Difícil falar de amor. No caso da vida privada porque, conforme Celentano  em sua canção, a emoção não deixa a voz sair – como no momento de declaração para o primeiro grande amor.  No caso da poesia porque as definitivas já foram escritas e tudo que vem depois delas parece coisa de amador, quando não de babaca. No caso de Romeu e Julieta porque a história de amor mais famosa do mundo é tratada quase sempre como um mero clichê comercial.

Mas Romeu e Julieta merecem o esforço de um babaca tentando falar de amor.

Na casa de Julieta, em Verona, os turistas podem escrever cartas para ela, que são respondidas, se bem que, infelizmente, não por Shakespeare. Mas também, convenhamos, seria excesso de atenção e honra avassaladora. No caso desse babaca, nem resposta haverá, pois não tive coragem de mandar a carta. Fica então só  entre nós.

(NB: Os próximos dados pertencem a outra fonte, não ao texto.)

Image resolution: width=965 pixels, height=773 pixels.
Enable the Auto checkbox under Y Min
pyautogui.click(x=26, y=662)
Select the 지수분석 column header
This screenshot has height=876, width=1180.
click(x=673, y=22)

Óh Julieta, meu Inominável Amor!

As fagulhas que explodem dos meus olhos magnetizados por ti, repetem

o que eles nunca se cansarão de expressar: antes de ti jamais vi a beleza!

 

Em  ti  eles não repousam, não sossegam: são duas bailarinas que dançam tresloucadas, sob luzes de seus inebriantes perfumes, sobre o chão de sua aveludada pele.

 

Meu coração bate como  tímpanos de uma orquestra desritmada, e os acordes dos violinos das minhas juras e dos celos dos meus desejos, pulam atrás descompassados.

 

Tu me desconstrói  e não quero me recompor, outro eu quero ser, com pés alados para ir aonde fores, lábios de seda para tocar teus seios, mãos delicadas para cuidar de ti.

 

E à fortaleza de tão estupendo amor não haverá clava que possa ameaçar, intriga que possa enfraquecer, mentira que possa dividir, anjo mau que possa sobrevoar.

 

Em nosso Amor não cabem unidades de medida,  não se toma o tempo pois é todo num instante, não se mede a dimensão pois pulsa além da estrela mais distante.

 

E morres,  e porisso morro também, mas não será como até aqui, pois todo o mundo saberá que é possível um Amor Eterno,  como o que vives por mim e que eu vivo por ti.

 

Te amo para sempre Julieta!

 

Do seu eterno Romeu.

 

 

*Eu não sei falar de amor, a emoção…não há voz.